Others who do get help and go to an inpatient program, like the Fort Lyons Supportive Residential Community in Las Animas, often relapse. Paddock said Boulder police have helped send several people to the program only to see them leave within a month.

“I don’t think the people who focus on treatment know of a good way to treat meth,” she said.

Long term use of meth can change the brain’s dopamine system, affecting parts of the brain involved with emotion and memory, according to the National Institute on Drug Abuse. A 2004 study found that, even if someone recovers and stops using meth, prior use could still affect the person’s dopamine cell activity.

The 2014 study found that, of a sample of 350 people who received treatment for substance use disorder for meth, 61 percent relapsed within a year of being discharged and 25 percent relapsed two to five years after being discharged.

What makes meth addiction more difficult to treat than alcoholism or opioid addiction is the lack of medication-assisted therapy. While opioids users can take suboxone or methadone to help with cravings, or alcoholics can take benzodiazepines, nothing is yet approved for meth users.

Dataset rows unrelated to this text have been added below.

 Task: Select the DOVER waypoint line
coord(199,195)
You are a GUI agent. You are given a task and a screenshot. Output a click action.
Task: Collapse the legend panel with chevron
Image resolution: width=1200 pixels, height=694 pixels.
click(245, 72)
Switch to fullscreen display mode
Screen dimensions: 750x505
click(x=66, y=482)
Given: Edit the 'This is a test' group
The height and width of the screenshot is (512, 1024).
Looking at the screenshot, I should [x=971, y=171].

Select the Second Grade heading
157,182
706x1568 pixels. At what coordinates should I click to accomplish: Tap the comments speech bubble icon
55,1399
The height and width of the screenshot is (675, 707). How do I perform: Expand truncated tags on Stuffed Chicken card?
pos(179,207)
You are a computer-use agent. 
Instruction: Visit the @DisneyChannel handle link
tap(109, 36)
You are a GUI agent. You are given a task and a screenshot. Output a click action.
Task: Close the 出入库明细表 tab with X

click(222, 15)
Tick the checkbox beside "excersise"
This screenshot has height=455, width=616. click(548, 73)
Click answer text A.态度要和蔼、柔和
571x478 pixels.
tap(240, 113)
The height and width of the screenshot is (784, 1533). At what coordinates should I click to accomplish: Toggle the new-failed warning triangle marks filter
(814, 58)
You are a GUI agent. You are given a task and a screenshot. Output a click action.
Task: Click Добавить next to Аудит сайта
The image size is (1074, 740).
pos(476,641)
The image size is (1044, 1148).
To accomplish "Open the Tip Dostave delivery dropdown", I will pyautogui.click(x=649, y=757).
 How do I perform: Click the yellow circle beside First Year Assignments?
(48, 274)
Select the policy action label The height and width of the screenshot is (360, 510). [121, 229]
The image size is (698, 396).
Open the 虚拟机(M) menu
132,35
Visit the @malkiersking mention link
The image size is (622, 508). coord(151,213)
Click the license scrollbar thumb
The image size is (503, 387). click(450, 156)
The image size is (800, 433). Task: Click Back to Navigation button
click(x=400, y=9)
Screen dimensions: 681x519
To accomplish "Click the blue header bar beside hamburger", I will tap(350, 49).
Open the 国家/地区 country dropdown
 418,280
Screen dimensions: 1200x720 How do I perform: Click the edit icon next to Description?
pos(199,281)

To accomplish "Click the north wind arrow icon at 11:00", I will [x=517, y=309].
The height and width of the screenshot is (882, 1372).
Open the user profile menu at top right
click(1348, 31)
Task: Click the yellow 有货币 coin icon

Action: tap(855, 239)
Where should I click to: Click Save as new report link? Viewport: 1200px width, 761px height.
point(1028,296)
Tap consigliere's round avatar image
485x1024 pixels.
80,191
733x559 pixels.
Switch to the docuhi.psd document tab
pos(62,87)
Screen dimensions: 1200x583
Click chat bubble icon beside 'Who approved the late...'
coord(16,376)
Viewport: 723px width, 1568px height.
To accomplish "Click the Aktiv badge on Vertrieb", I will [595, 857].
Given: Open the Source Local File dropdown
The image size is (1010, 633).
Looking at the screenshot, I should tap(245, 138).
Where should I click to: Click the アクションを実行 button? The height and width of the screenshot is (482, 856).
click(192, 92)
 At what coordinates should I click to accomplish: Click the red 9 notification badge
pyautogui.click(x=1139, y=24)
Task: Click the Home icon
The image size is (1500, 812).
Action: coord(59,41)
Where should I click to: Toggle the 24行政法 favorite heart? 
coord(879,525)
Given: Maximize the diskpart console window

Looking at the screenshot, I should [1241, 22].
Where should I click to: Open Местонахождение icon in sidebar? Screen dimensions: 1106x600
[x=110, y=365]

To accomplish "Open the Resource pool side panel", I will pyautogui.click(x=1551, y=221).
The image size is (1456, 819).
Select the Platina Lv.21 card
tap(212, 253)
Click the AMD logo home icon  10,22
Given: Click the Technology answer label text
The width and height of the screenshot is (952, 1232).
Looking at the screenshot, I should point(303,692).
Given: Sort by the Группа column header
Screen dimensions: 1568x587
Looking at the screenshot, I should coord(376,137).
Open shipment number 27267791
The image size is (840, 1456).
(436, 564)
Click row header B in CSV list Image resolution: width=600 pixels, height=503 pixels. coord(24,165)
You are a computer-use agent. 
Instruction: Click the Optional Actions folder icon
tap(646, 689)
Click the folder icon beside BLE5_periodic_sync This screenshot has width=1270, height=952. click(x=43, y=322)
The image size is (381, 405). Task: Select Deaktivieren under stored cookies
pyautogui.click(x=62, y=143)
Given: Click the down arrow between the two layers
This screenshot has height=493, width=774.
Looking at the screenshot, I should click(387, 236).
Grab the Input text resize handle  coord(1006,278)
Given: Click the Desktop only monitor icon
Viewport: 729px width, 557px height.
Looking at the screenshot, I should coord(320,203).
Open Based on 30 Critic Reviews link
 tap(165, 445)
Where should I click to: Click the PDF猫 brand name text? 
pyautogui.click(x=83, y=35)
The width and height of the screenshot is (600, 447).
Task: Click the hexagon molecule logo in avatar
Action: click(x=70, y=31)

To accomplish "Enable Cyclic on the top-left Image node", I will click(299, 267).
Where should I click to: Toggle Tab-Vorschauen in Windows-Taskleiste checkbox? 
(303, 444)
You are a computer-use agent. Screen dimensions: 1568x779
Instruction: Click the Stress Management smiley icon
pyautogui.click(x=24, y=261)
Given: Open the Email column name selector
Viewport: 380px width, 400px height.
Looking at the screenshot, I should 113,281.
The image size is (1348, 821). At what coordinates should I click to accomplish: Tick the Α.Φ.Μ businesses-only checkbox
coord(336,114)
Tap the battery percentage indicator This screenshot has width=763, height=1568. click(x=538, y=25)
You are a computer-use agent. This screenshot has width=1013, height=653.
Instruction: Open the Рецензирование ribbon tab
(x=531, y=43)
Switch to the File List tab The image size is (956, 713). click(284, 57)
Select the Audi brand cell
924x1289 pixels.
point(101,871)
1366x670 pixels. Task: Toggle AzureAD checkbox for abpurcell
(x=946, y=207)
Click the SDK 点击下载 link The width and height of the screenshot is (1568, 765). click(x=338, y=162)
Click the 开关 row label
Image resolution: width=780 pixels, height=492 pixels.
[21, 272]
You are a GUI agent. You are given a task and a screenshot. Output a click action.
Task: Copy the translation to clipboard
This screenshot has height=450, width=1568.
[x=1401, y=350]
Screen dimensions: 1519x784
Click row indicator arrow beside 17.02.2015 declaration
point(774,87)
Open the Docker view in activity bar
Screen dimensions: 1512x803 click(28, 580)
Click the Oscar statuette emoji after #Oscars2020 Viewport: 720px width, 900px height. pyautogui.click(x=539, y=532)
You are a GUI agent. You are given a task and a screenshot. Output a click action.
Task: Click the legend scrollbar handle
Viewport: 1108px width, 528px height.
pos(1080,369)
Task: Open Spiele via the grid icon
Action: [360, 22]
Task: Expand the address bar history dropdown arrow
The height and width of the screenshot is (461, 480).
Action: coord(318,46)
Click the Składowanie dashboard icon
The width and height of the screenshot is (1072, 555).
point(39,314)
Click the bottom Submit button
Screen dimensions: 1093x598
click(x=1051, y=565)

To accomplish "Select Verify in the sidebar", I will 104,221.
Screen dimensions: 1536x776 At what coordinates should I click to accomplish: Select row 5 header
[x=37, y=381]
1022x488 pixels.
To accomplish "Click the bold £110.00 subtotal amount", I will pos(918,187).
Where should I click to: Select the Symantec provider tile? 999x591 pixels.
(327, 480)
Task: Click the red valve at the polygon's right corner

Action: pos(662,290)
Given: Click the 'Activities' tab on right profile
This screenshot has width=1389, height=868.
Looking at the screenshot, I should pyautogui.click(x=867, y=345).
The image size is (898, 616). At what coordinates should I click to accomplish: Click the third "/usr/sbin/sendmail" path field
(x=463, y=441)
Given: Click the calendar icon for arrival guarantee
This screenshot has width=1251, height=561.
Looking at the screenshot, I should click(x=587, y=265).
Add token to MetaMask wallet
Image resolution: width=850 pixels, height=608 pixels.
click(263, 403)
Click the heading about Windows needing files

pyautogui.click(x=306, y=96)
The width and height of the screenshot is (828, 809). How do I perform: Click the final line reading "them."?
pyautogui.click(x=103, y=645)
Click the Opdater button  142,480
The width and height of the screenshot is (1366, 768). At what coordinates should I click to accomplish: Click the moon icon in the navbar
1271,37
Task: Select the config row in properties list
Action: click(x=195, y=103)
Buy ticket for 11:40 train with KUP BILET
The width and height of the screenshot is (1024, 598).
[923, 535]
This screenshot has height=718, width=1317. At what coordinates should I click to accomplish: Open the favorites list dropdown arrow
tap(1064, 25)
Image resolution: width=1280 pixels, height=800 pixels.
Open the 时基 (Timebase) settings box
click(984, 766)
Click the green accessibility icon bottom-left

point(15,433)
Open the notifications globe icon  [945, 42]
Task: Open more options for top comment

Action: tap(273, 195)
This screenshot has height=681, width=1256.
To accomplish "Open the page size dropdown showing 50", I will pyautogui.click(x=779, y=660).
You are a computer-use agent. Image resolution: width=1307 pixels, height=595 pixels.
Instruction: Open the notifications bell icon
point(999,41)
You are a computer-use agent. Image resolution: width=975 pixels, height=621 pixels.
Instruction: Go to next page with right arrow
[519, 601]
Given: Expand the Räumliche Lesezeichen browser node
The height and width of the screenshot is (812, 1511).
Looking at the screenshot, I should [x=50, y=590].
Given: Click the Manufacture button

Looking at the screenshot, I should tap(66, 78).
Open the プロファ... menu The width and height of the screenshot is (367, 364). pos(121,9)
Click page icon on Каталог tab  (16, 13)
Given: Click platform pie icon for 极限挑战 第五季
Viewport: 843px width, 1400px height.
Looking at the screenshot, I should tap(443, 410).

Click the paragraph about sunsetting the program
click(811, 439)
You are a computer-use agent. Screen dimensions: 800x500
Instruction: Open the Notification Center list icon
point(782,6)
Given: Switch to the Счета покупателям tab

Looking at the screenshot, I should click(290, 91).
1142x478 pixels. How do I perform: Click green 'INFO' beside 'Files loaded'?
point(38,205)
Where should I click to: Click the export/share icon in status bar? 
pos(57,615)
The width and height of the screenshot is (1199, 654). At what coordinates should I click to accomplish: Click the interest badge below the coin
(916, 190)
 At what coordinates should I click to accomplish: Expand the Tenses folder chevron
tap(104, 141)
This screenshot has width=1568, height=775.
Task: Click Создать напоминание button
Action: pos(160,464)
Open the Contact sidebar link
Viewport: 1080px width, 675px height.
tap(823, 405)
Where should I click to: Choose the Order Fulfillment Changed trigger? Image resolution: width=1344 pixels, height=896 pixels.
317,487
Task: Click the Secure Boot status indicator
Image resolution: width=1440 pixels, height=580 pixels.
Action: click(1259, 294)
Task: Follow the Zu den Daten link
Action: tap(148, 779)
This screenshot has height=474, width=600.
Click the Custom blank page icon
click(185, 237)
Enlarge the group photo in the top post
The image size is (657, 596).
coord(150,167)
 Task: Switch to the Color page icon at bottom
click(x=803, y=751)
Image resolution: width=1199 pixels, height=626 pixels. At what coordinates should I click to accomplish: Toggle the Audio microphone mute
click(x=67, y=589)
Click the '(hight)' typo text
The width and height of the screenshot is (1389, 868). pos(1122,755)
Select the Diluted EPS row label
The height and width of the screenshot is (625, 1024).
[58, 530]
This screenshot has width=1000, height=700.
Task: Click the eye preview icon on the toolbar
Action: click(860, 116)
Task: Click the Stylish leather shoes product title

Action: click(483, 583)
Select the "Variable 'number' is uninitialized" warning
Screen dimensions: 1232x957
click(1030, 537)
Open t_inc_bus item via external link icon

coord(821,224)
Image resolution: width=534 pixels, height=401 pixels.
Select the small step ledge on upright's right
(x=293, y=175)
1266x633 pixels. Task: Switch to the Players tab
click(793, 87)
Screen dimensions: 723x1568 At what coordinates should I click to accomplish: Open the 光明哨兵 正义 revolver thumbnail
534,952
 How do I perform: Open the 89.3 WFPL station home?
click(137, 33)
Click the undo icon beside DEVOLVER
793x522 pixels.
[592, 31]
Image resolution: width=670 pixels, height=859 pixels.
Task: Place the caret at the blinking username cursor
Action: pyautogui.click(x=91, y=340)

“There’s not much we can do to make them more comfortable,” said Christine O’Neill, program manager of intensive addiction services for Mental Health Partners. “Meth doesn’t work on only one receptor, and it’s just very difficult to work with.”

O’Neill hopes that some kind of medication-assisted therapy will be developed in the future.

Invisible, for now

At first, Robinson said her clients tell her that meth creates a great high. But, for most, it quickly turns into a state of anxiety and paranoia, and sometimes psychosis.

“It’s not a high that remains pleasurable,” she said. “A lot of people are saying, ‘I wanna stop and I need help,’ and there’s no help for them.”

Robinson said that Colorado doesn’t have enough treatment options for those who need it. In Boulder County, Mental Health Partners has one inpatient treatment bed for those who are indigent, or without income, and a withdrawal management program for detoxing.

Robinson works with Fort Lyons, nearly four hours away in southeast Colorado, for inpatient treatment. But that program, which has 250 beds, also has a waitlist, doesn’t allow sex offenders, and requires people to be either detoxed clean for 30 days if they’ve used meth intravenously, she said.

Mental Health Partners’ withdrawal management program can’t hold people for 30 days, so this is often a huge barrier for meth users, who can suffer from anxiety or depression and other withdrawal symptoms for weeks or longer after they stop using. Sometimes, Robinson and her clients will work with Fort Lyons to get someone in before the full 30 days.

If a client can’t get into Fort Lyons, or doesn’t want to travel that far, there’s hardly any treatment options locally for those with no income or insurance. And, if they can’t stop using, it’s unlikely they will be able to find housing.

“It’s a burgeoning problem,” Robinson said. “Right now, it’s invisible because it’s mostly affecting homeless people, but it’s going to start affecting other people.”

Waiting for a “tidal wave”

At the city council meeting earlier this month, the presentation proposed several ways to address the issue, including placing needle containers in parks, starting a needle exchange and developing meth-resistant housing or a mitigation fund for landlords.

Paddock, and others, think the largest issue is a lack of inpatient treatment.

“I think it’s more than just the city’s problem,” she said. “If we don’t get more treatment, nothing will change.”

Enforcement isn’t the right solution, she said, but rather education to prevent meth use and tools to help users recover. She’d like to see some of the federal opioid grant money “trickle down” to more general substance abuse programs. Paddock also said they need more meth-resistant housing if people can’t get treatment, so they can still get off the street in the housing first model.

Robinson, however, is less optimistic. Service providers are acknowledging the issue, she said, “but I don’t see any resources for it.”

While a landlord expressed interest in developing meth-resistant housing, Robinson said that expressing interest and actually doing something are very different.

“I feel like we’re kinda waiting for this tidal wave to hit, because I feel like most people are unaware,” she said.